I used to have a designer knitting business and my machines were very well used, but the most useful tool was my Hague linker. They aren't cheap, but I can knit a lot faster than I can sew seams and it made beautiful top-stitching for neckbands. After that my most used machine was my standard gauge Toyota KS901 with ribber, lace carriage, intarsia carriage, tilt stand and extension bars. With this I could knit, purl, cable and knit lace, Fair Isle or stranded patterns and intarsia. Of course they don't make them any more, but the Silver Reeds are pretty much the same. I also had a Brother bulky machine and ribber. It could do the same as the Toyota, except for the lace, but with bulky yarns.

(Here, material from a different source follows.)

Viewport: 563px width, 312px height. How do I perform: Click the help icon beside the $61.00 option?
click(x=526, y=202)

If you are serious about ramping things up I would look at a second hand Toyota (as long as you can get a local shop to make repairs when needed) or a Silver Reed. The ultimate sweater machine types just won't give you the same quality or versatility. If you don't want to invest that much ($1,000 would be a good start), then please, for the love of knitting, hand knit the rib and then hang the work on the machine, it will make a huge difference in the finished product.


----------



## hotzcatz (Oct 16, 2007)

I've been thinking of hand knitting the ends of scarves, putting them on the machine for the body of the scarf and then crocheting an edge on the long sides to keep the stockinette from curling inwards. It still then ends up with a scarf that has a right side and wrong side which doesn't work really well for scarves. At least, IMHO. 

I'll go check out the Toyota and Silver Reed and maybe make another attempt or two on the "Ultimate Sweater Machine". 

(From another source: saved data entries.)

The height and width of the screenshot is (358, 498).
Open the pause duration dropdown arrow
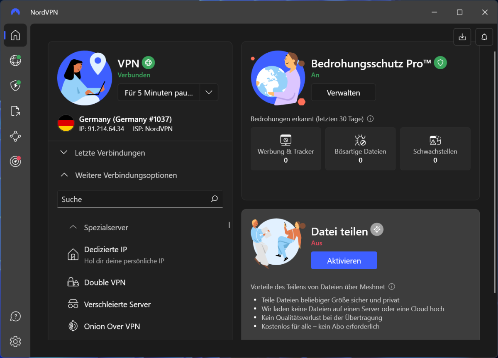pyautogui.click(x=209, y=93)
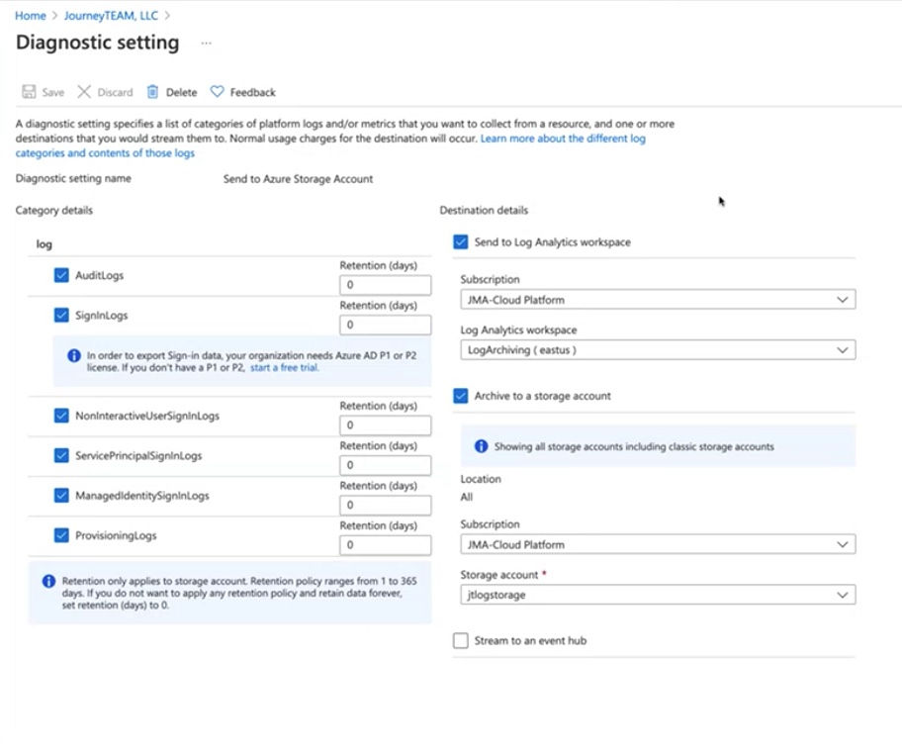Viewport: 902px width, 756px height.
Task: Click info icon in sign-in license notice
Action: coord(73,355)
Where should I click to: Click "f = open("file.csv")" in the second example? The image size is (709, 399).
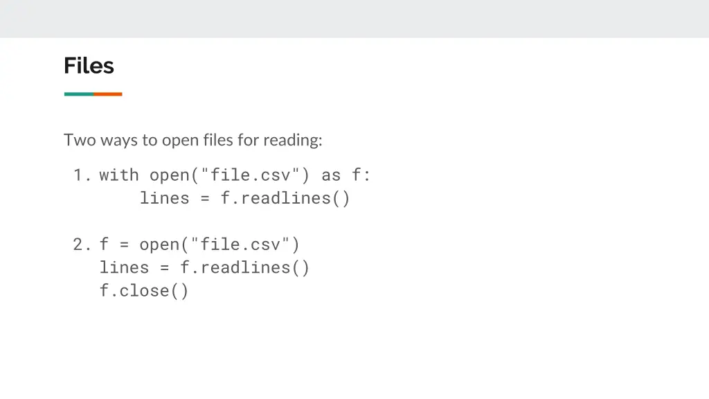point(199,245)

Basically this knitting machine thing seems to just be hooked needles going in and out, sliding in grooves in a bed. Are ribbers the same thing but with the needles opening downwards? Maybe I should make a knitting machine, it seems something that could be done if one wanted to spend a bit of time on it. Although, I don't know how the ribber part works, it's always easier to build something if you know how it is supposed to work.


----------



## mistletoad (Apr 17, 2003)

hotzcatz said:


> Are ribbers the same thing but with the needles opening downwards?

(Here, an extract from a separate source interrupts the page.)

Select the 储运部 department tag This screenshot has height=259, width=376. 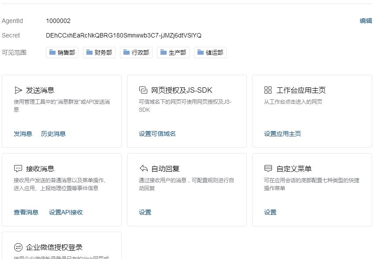tap(210, 53)
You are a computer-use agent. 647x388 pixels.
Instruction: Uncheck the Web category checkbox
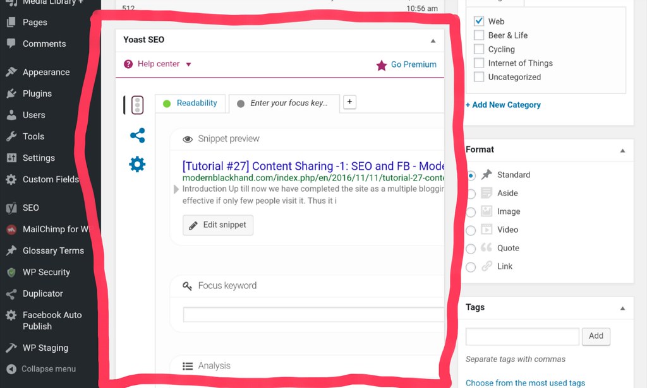coord(479,21)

Yes, pretty much, but the carriage runs along both beds at once - that would be the tricky part to recreate I think.


----------



## raccoon breath (Aug 5, 2010)

I have a couple knitting machines and the Ultimate Sweater Machine is one. This year, I upgraded to a Studio 360/260. Very neat. Anyway, the USM is very good at certain things. When you get really good at it, projects will go very fast but it is just a plastic knitting machine that will only do so much...but I love it!!  I made mittens, hats, hot pads. blankets, pillows, scarves, sweaters, shawls, booties (adult and baby), baby blankets, a purse, hmmm..what else? I knit fast and seam fast, but have been using this machine and it's older version (Incredible Sweater Machine) since the mid 90's. The Studio 360/260 is a beautiful knitting machine!


----------



## raccoon breath (Aug 5, 2010)

Excuse me if I'm talking too much, but I do love knitting machines. If you stick with it, I have a TON of patterns and I share  Handspun doesn't do well in the USM unless it is perfect and I mean absolutely perfect. My machine loves Red Heart and Simply Soft yarn the best.


----------



## hotzcatz (Oct 16, 2007)

Aloha Raccoon Breath,

Ah, I do seem to actually have the "Incredible" Sweater Knitting Machine and not the "Ultimate" Sweater Knitting Machine but other than different pictures on the box and a different color of machine head, they seem pretty much the same beastie. Probably the marketing department wanted to upgrade their product even though it wasn't visibly changed, but anyway.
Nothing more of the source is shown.